Дни, что нами пpойдены, помнят свет нежности твоей.
Всё, как дым, pастаяло, голос твой теpяется вдали…
Что тебя заставило забыть мелодию любви?
В этом куплете было чувство!
Эта песня была сочинена Пахмутовой специально для Магомаева: композитор знала о романтическом периоде в жизни певца.
Но оказывается, лирический герой способен и думать:
Ты - моё сомнение, тайна долгого пути,
Сквозь дожди осенние слышу я гоpькое «Пpости».
Зоpь пpощальных заpево, голос твой теpяется вдали…
Что тебя заставило предать мелодию любви?
Третий куплет – надежда на возвращение:
Ты моя мелодия, я твой пpеданный Оpфей,
Дни, что нами пpойдены, помнят свет нежности твоей.
И, наконец, мольба:
Стань моей вселенною, смолкнувшие стpуны оживи, Сеpдцу вдохновенному веpни мелодию любви.
Найти дату первого исполнения песни я так и не смог!
Но я не в силах отделить эту песню ни от моего детства, ни от всей моей жизни.
И как одна песня может выразить так много чувств?

■ Фрагмент данных ■
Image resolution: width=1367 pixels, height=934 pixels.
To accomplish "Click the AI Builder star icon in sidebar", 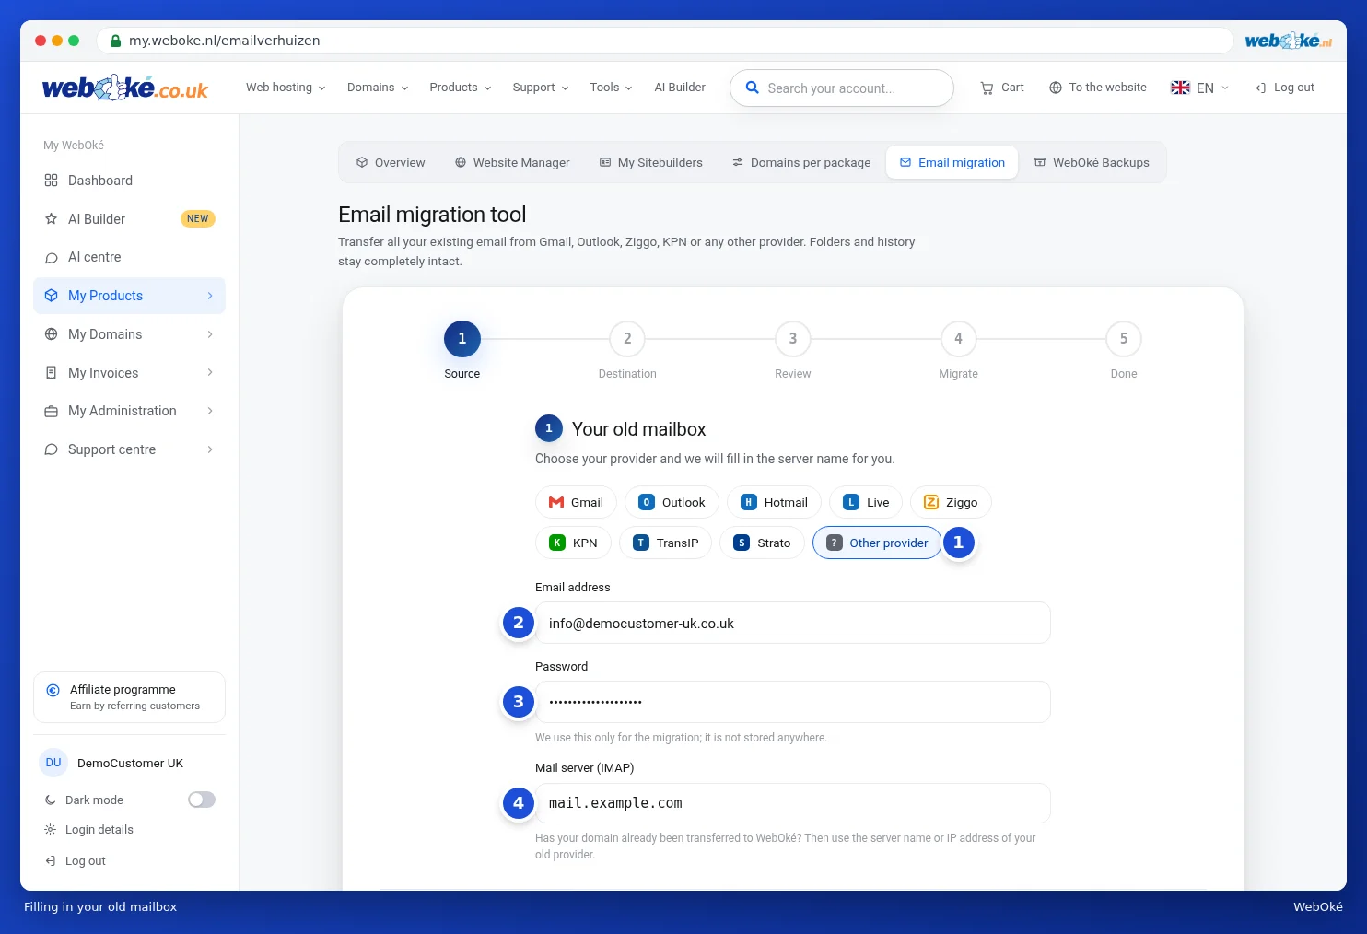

■ Что нужно сделать ■
A: Выпишите из текста о песне Пахмутовой все имена собственные, обозначающие людей или мифологических персонажей, в именительном падеже.
B: Продолжите, пожалуйста, текст о песне Пахмутовой с того места, на котором он заканчивается.

■ Ответы к упражнению ■
A: Пахмутова, Магомаев, Орфей

B:
Но так оно и есть.
Для меня в этой песне – оправдание советского строя.
Как композитор, заядлая коммунистка, передала чувство божественности?
Всю жизнь эта песня вызывает мои бурные эмоции, она не стареет в отличие от меня самого.
Да, это советская песня, но в ней есть и гордость, и величие, и ощущение огромности дара!
Эта песня божественна – и сочинена она советским композитором Пахмутовой.
Она не верит в Бога, эта обвешанная заслуженными орденами, милая старушка, - но она мне, мальчику, рассказала об Его существовании!
В своих многочисленных песнях композитор Пахмутова мучила советским партийным пафосом - и вдруг эти настоящие чувства!
Да, туча ее средних песен были для политиков, для верящих в систему, - но кто бы мог подумать, что она способна и на более высокое понимание искусства!
Так музыка обнаруживала «двойное дно» каждого советского человека: одни чувства - для партии, другие - для себя.
Не только в музыке советская система создала очень высокие образцы искусства, сейчас кажущиеся недосягаемыми.
А музыка системы была сердечной, мелодичной - и учила чувствовать.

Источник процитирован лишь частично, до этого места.